Scheduled Waste Management
A small percentage of hazardous waste has been regarded for a long time as intractable, or difficult to safely dispose of, without special technologies and facilities. These wastes are known as scheduled wastes. To ensure adequate protection of human health and the environment, governments agreed to implement a national approach to the management of scheduled wastes.

What is scheduled waste?

A formal definition of "scheduled waste" is: a material or article containing a chemical, or mixture of chemicals, exceeding the threshold concentration and threshold quantity (see the relevant specific scheduled waste management plan), which is:
  • Organic in nature;

  • Resistant to degradation by chemical, physical or biological means;

  • Toxic to humans, animals, vegetation or aquatic life;

  • Bioaccumulative in humans, flora and fauna; and

  • Listed on Schedule X (the agreed list of scheduled wastes)

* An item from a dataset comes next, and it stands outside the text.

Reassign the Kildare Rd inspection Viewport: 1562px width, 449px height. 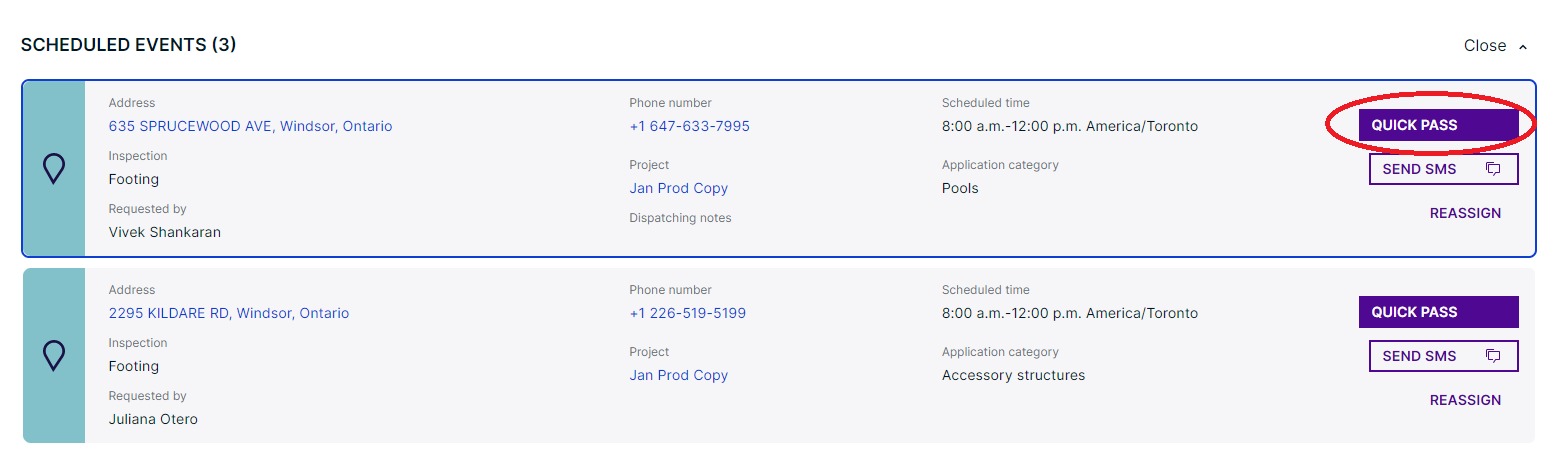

Non-Scheduled Waste Management
Non-scheduled waste is solid waste which are not processed nor reclaimed by a waste management system or already sorted out. The disposal of these materials are a rising concern in many parts of the developed world where environmental alertness has been a rising trend.

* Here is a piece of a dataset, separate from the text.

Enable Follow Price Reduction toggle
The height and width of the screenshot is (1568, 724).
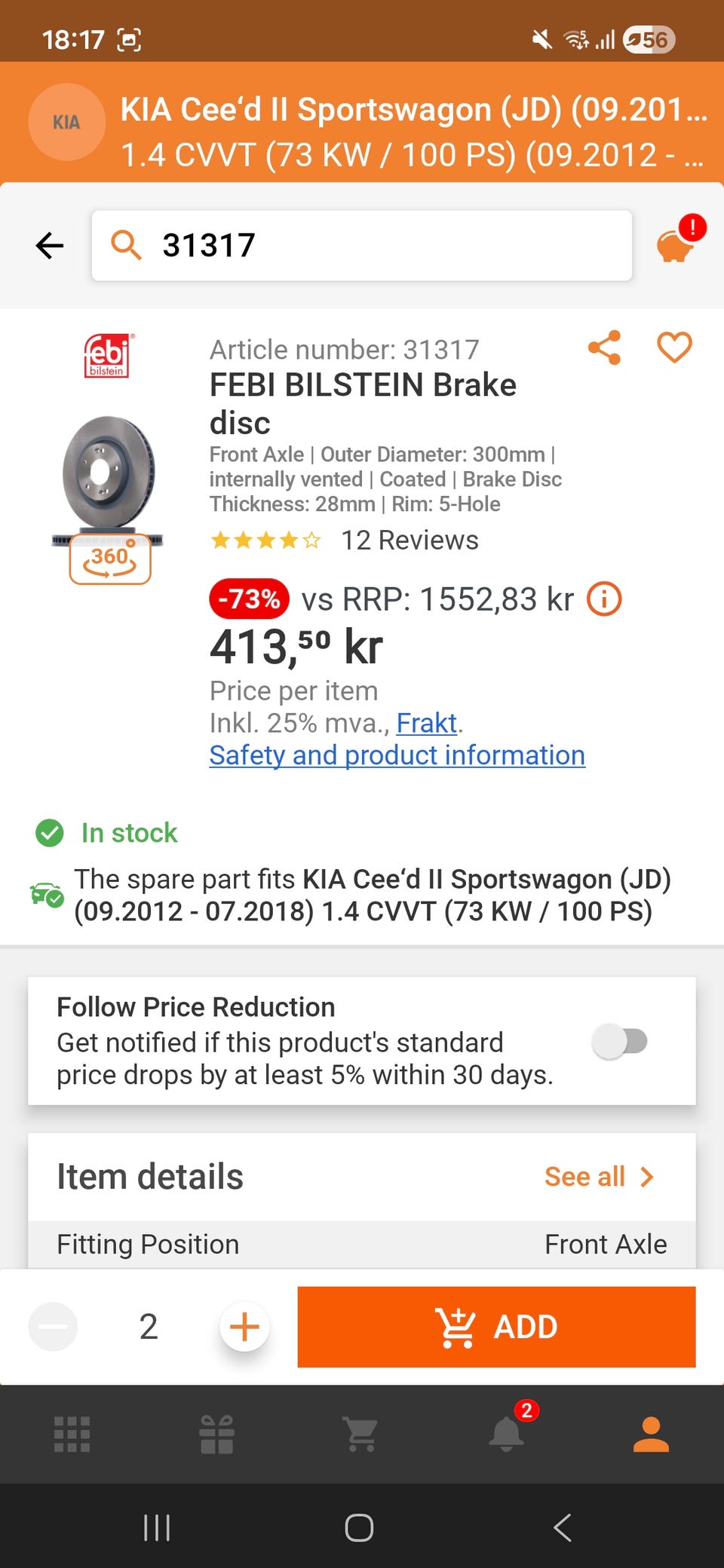620,1042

What is non-scheduled waste?

All households must have a bin for the non-recyclable waste. The following will be placed in the bin for the non-recyclable waste:
  • Wrapping, bags and packaging (plastic, card, paper)
  • Dirty, wet paper and cardboard
  • Toothpaste tubes
  • Empty plastic jugs, bottles, containers
  • Clean metal food cans, aluminum cans
  • Plastic bags

Non-recyclable waste will end up at the dumping ground to be buried. It does not contain any of the recyclable waste because of prior sorting out.